US Secretary of State Hillary Clinton called yesterday for a broad alliance with South Africa as she basked in a warm welcome in Africa's richest nation from President Jacob Zuma down to streetchildren. A visibly upbeat Clinton shook her hips to the...

US Secretary of State Hillary Clinton called yesterday for a broad alliance with South Africa as she basked in a warm welcome in Africa's richest nation from President Jacob Zuma down to streetchildren.

A visibly upbeat Clinton shook her hips to the sounds of a street brass choir in the slums of Cape Town, where she was swarmed by women and children at a housing project she had visited more than a decade ago as first lady.

Clinton is emphasising public diplomacy during her 11-day, seven-nation tour of Africa, hoping to showcase the commitment of President Barack Obama's administration to the continent.

But the top US diplomat is also seeking to build political alliances and met with Zuma, South Africa's new president, in the eastern coastal town of Durban yesterday to solidify ties with Africa's largest economy.

"We have the same goals for a peaceful, progressive, prosperous continent," said Clinton after the 45-minute meeting, calling for a greater role for South Africa on global challenges including climate change.

Clinton's visit could help mend the uneasy relations that existed between the two countries under predecessors Thabo Mbeki and George W. Bush over such issues as Zimbabwe's political crisis, the fight against Aids and the US invasion of Iraq.

At the housing project in Cape Town, Clinton was greeted with chants of Long Live and a Xhosa tune in her honour, and she planted flowers with top aides in the garden of a brick home newly built through microfinancing to the poor.

"When people recognise themselves and are given the tools and the training, really to empower themselves... that's what's lasting," said Clinton.

"The women and the men do the work themselves and that's what makes it important," she said.

While the photo opportunity was carefully choreographed, the reaction was spontaneous.
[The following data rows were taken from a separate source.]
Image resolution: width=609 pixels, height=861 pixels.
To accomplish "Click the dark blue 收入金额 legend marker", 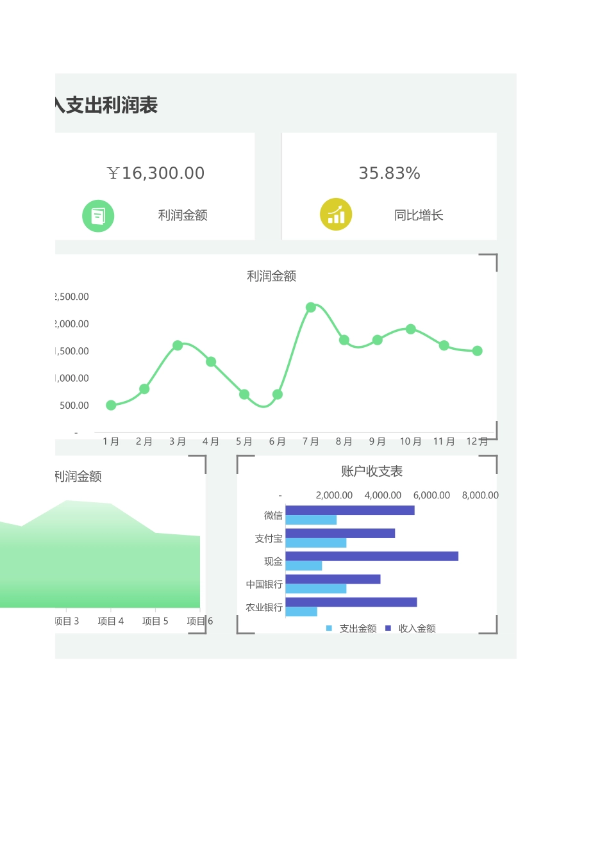I will [388, 628].
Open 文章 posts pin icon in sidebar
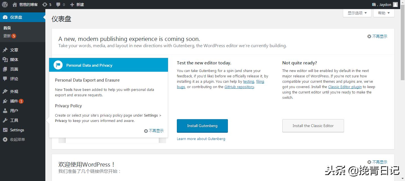 pos(5,50)
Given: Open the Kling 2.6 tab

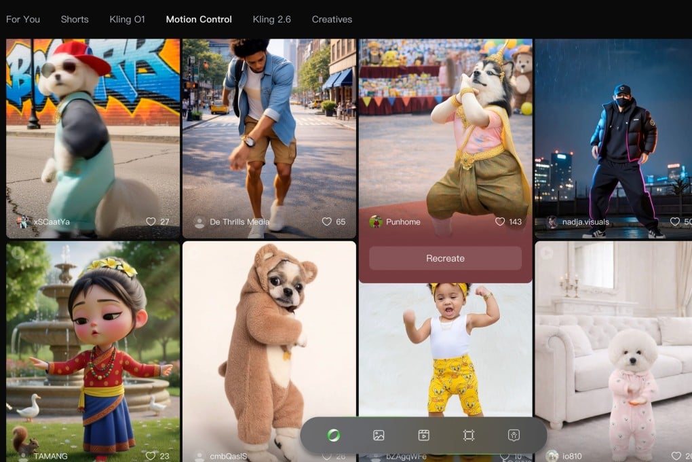Looking at the screenshot, I should [271, 19].
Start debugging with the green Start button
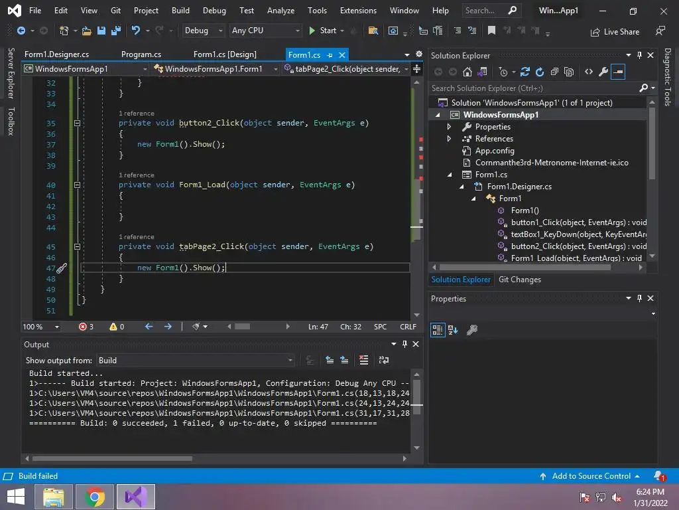679x510 pixels. [x=322, y=31]
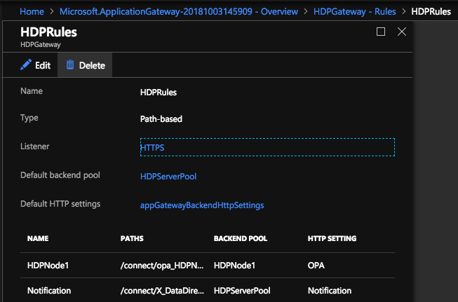458x302 pixels.
Task: Click the PATHS column header
Action: click(x=132, y=239)
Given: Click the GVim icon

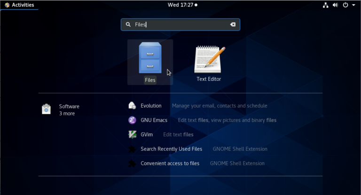Looking at the screenshot, I should 133,134.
Hundreds of women and children jostled to shake hands with Clinton, whose police-escorted motorcade winded past ramshackle homes on trash-strewn streets.

The South African Homeless People's Federation, which runs the site, was founded as apartheid ended and has built more than 50,000 homes, in a country where millions still live in shacks 15 years after the fall of white minority rule.
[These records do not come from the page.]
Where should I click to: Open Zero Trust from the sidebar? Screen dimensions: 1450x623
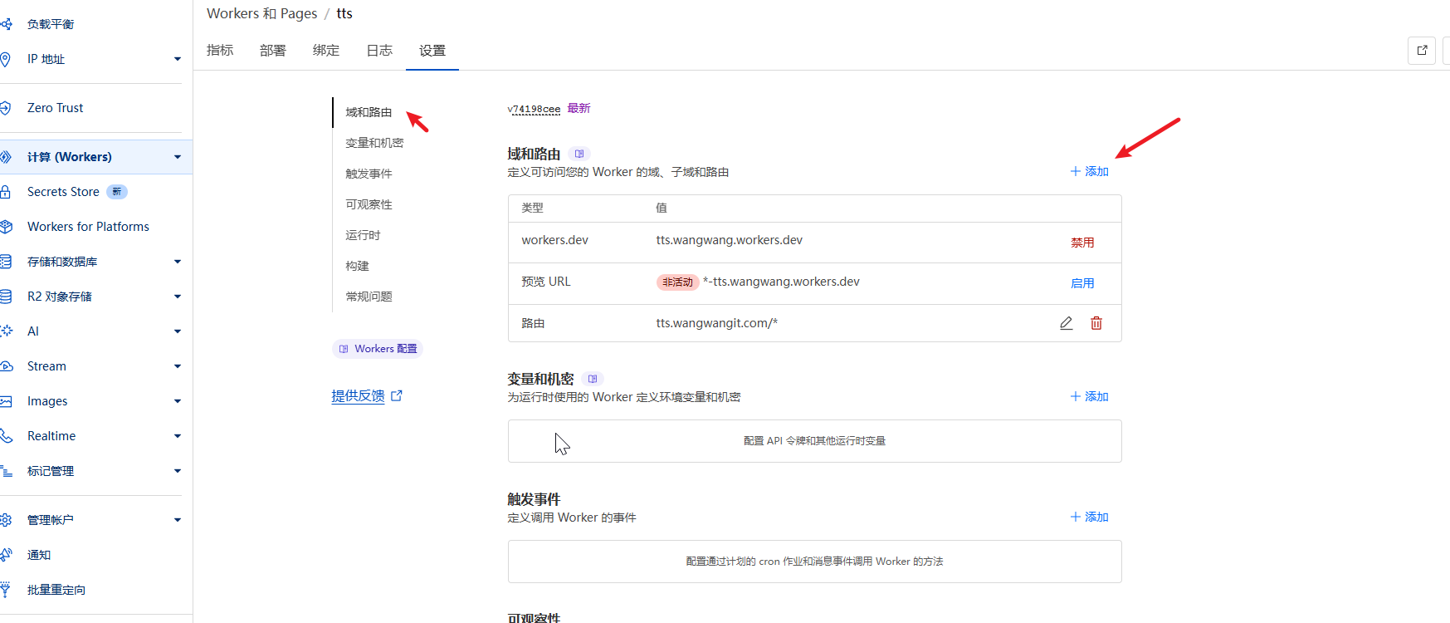click(x=55, y=108)
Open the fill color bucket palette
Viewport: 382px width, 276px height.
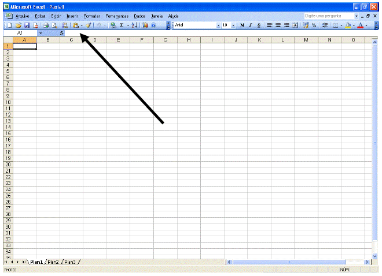click(348, 25)
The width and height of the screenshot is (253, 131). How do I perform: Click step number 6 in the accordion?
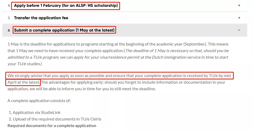[x=9, y=30]
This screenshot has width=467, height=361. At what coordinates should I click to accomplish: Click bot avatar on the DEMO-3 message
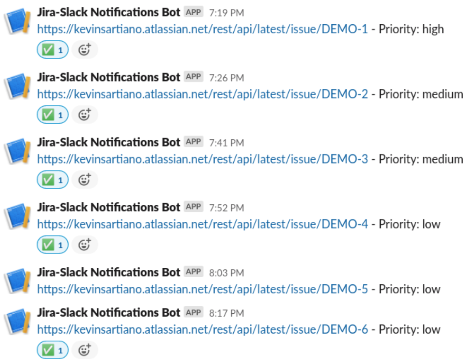click(18, 152)
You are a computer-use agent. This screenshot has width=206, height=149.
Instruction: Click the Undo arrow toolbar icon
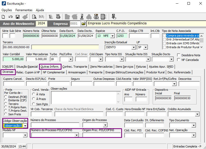click(x=10, y=17)
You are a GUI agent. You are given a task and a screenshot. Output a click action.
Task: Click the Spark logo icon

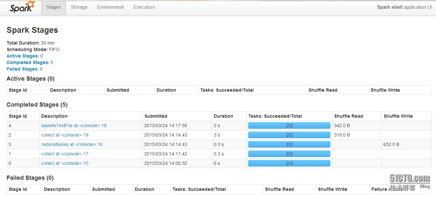point(22,7)

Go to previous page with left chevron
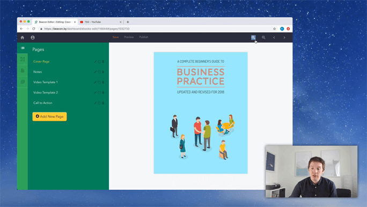click(x=274, y=38)
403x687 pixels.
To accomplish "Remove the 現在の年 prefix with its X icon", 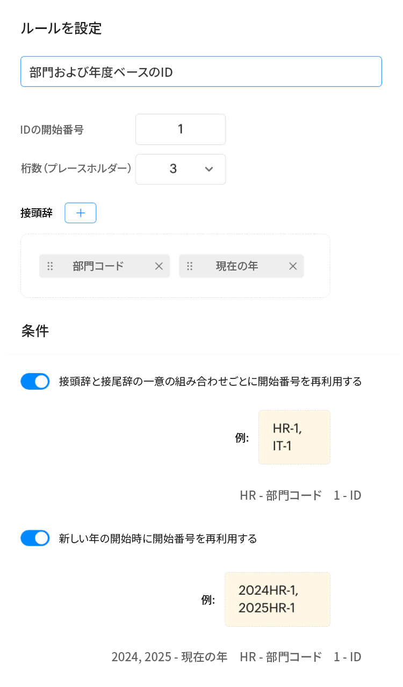I will (293, 266).
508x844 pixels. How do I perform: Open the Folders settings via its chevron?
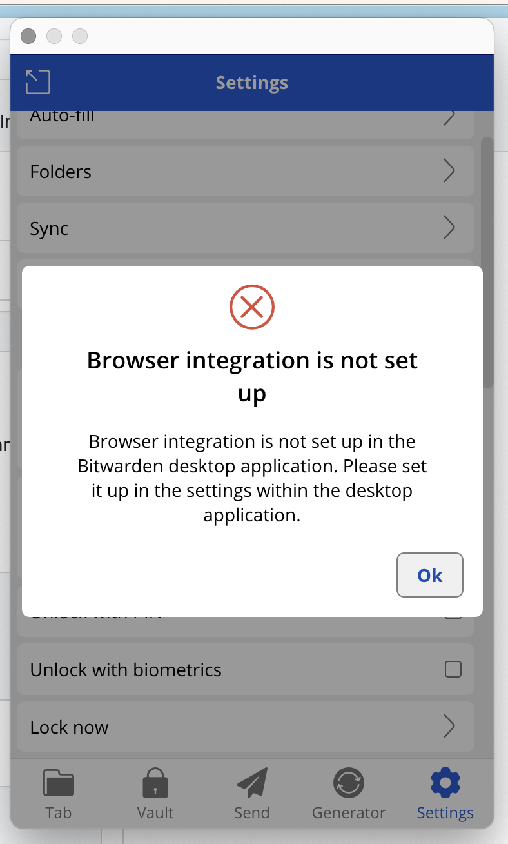[450, 171]
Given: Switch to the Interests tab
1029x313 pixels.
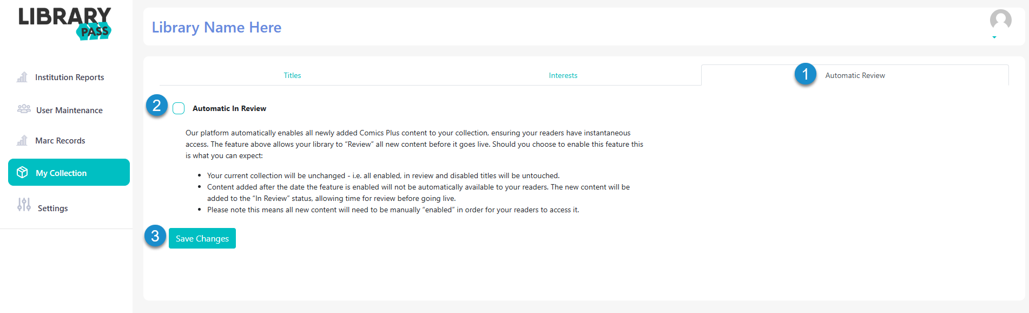Looking at the screenshot, I should tap(563, 75).
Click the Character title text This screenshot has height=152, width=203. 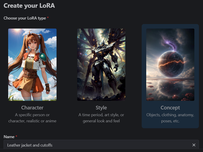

One woman showed a true entrepreneurial spirit, pleading with Clinton for some immediate support for the housing project.

When Clinton politely explained she did not have her purse, her top Africa aide, Johnnie Carson, promptly handed her a 50-dollar bill which Clinton put into the woman's hand.

Washington has hoped for a stronger relationship with Zuma who took office in May, and yesterday the South African leader signalled a fresh start to relations.

"In both countries there are two new administrations which are taking that relationship to a level higher. That is what we're trying to do," Zuma told journalists.

During his tenure as South African president, Mbeki had bristled at US- and British-led attempts to punish Zimbabwean President Robert Mugabe, who led his country to independence but more recently into political and economic crisis.

Zuma in the past has supported a tougher approach on Zimbabwe, where Mugabe and former opposition leader Morgan Tsvangirai entered an uneasy power-sharing deal last February.

Clinton, who last Friday clinched South Africa's commitment to jointly work for greater reforms in Zimbabwe, has carefully avoided the appearance of pressuring Zuma.

She said that South Africa knew Zimbabwe's woes due to the more than three million refugees who have come from the neighbouring country.

"People come to South Africa because you're free and you're dynamic and you're making progress and you're working together," she said.

"And it's tragic that your neighbours don't have the same kind of opportunities in their own countries."